Went to bed at 4 in a strangers bed. woke up wearing scrubs, realized i was gonna be late for work so i just wore the same clothes as the day before... i don't have a toothbrush and im pretty sure there is leftover semen in my mouth. at some point i think i was at the beach cuz theres is sand in my underwear. i love newport already.
Awkward medical moment of the day: A very obese girl with a disorder that literally makes her hit herself punched herself in the face. Literally. While screaming 'MCDONALDS MONEY'. Right. Beside. Me.
Woke up this morning with one boob drawn on to look like the globe. Questionable?
I'm not gonna lie. having my legs shaved for me in the morning was a lovely surprise.
I just met the neighbor hes a self proclaimed coke dealer/ softporn producer.
My getting drunk and marrying a stranger in Vegas final court annulment papers just came in the mail... I might frame that shit
Come, dress lightly, bring tequila...
I will not fuck this loser. I will not fuck this loser.
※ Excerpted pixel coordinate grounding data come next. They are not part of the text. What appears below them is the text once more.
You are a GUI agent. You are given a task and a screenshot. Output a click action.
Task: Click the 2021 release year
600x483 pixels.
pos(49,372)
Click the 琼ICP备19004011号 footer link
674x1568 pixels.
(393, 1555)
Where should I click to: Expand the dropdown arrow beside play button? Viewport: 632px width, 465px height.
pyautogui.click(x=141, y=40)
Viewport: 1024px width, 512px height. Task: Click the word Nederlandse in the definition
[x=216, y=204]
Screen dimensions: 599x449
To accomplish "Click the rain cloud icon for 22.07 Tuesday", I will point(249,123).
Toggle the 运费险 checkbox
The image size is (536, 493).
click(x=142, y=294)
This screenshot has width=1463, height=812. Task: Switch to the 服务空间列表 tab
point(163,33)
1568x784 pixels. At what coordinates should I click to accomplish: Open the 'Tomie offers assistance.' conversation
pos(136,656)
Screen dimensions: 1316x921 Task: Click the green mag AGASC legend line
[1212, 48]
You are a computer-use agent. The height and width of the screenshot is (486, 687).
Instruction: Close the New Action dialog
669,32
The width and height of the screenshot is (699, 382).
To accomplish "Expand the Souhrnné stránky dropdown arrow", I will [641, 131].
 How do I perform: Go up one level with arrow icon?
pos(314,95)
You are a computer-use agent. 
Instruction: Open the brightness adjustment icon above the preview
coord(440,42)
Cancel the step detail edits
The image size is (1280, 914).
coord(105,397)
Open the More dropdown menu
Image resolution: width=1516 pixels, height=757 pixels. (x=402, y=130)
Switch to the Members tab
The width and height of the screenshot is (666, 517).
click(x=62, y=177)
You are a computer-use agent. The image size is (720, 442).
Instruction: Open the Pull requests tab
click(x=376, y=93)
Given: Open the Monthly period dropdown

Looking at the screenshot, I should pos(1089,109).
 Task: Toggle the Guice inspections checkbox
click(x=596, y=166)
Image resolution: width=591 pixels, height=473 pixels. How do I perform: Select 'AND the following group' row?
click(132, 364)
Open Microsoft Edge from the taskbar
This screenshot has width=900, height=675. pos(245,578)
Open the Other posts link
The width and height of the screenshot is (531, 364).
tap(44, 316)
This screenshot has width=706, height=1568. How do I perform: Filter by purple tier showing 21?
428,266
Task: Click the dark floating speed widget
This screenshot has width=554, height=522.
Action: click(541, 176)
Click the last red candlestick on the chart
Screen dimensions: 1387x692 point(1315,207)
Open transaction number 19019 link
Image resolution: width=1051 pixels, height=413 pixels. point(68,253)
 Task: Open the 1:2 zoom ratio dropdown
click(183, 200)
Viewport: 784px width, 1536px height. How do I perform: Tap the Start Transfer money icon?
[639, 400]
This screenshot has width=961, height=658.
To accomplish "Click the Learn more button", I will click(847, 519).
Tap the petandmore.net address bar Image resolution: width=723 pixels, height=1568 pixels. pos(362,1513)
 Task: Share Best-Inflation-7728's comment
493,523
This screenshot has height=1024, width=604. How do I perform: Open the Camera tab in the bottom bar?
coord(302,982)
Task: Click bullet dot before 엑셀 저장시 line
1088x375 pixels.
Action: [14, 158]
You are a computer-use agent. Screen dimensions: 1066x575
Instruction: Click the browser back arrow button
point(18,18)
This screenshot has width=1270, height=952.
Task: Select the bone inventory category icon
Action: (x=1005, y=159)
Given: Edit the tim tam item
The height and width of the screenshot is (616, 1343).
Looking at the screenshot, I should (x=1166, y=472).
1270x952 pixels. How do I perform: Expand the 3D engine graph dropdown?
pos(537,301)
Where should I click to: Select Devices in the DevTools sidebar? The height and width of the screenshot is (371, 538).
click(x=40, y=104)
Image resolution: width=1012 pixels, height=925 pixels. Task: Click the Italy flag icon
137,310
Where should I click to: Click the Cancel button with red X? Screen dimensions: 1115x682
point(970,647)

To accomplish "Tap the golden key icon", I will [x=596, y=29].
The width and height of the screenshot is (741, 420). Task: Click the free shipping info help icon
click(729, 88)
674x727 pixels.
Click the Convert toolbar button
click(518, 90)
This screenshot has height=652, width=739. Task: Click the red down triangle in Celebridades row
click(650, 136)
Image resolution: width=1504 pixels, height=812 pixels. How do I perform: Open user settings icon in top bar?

I will not fuck this loser.
Sorry I dragged you across a parking lot
I can't even tell you how many rave sticks I tore apart with my teeth last night.
I have made the descision to sacrifice the first of my family's dogs that wakes me before noon tomorrow. I may quickly become the family outcast
Is it acceptable to have my intern get me pedialite and plan b?
It's a learning experience. She can add to her resume that she cured her bosses hangover and poor decisions
This morning was so rough I can't even. I was cutting up vegetables for my omelet on the floor. THE FLOOR. I sat on the floor because I felt like I was gonna vom.
Is it just me or is Michael Jackson blasting throughout the house
I feel like a weird modern Betty Crocker. I'm icing a cake and looking at gay porn, if that's not an accurate portrayal of the 21st century idk what is.